La Haute Autorité de lutte contre les discriminations et pour l'égalité (Halde) aurait pu être une coquille vide. L'écueil semble évité : trois ans après sa création, elle se montre, déjà, plutôt efficace. Les chiffres du rapport 2007, remis hier à Nicolas Sarkozy, sont parlants. Près de 6 222 réclamations ont été déposées, une augmentation de 53 % en un an. Sans doute le signe que l'institution a su gagner la confiance des Français, jusque-là résignés.
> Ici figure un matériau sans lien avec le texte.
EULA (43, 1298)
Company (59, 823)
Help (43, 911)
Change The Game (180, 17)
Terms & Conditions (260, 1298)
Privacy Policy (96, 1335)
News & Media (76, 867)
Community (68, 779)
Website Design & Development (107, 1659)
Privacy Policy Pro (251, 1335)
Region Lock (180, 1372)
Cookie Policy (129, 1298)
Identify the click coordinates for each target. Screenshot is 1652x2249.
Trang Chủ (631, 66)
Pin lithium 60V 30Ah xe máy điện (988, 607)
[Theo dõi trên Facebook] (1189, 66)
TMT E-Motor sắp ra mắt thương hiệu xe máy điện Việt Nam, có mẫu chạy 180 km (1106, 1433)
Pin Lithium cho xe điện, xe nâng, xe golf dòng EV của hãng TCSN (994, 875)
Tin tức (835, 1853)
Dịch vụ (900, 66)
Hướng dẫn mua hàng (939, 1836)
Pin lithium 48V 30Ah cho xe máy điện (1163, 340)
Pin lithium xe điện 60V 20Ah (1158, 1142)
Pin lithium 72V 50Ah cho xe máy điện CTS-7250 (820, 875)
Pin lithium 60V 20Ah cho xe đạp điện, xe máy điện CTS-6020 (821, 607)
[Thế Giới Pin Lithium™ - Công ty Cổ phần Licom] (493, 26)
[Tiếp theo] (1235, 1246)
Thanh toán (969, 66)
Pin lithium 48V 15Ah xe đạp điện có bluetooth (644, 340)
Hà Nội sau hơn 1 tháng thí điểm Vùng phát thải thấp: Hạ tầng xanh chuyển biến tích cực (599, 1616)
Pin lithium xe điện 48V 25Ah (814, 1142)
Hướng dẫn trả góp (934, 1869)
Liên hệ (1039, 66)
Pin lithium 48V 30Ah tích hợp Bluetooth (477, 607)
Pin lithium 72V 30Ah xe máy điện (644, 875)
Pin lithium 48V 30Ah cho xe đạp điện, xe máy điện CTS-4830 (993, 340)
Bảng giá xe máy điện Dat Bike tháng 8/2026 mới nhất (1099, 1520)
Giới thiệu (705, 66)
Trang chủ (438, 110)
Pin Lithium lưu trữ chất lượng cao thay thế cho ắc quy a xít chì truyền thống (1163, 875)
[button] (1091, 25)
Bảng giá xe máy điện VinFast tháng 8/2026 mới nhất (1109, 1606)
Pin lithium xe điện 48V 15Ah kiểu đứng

Un tiers des dossiers sont écartés, car la plupart d'entre eux ne relèvent pas de la compétence de l'Autorité. Et, dans près de 300 cas, un simple courrier signé la Halde et adressé au mis en cause (entreprise, école, agence immobilière...) a suffi pour que la discrimination cesse. « C'est la preuve que la Halde est devenue une vraie autorité morale », croit savoir un membre. Ensuite, parmi les 558 réclamations examinées l'an dernier - toutes les autres sont encore en pleine instruction -, l'institution a obtenu des suites positives pour les personnes discriminées dans 76 % des cas. « Les gens ont été réintégrés dans leur entreprise, ont acquis le logement en question ou ont, dans la majorité des cas, touché des indemnités allant jusqu'à plusieurs centaines de milliers d'euros », précise un responsable. C'est ce qui est arrivé récemment à un homme qui accusait son employeur de harcèlement homophobe.
Mais La Halde a ses limites : « Les deux tiers des Français ignorent son existence », de l'aveu même de Louis Schweitzer, son président, et le délai moyen de traitement d'un dossier a quasiment doublé depuis 2006, passant à plus de six mois.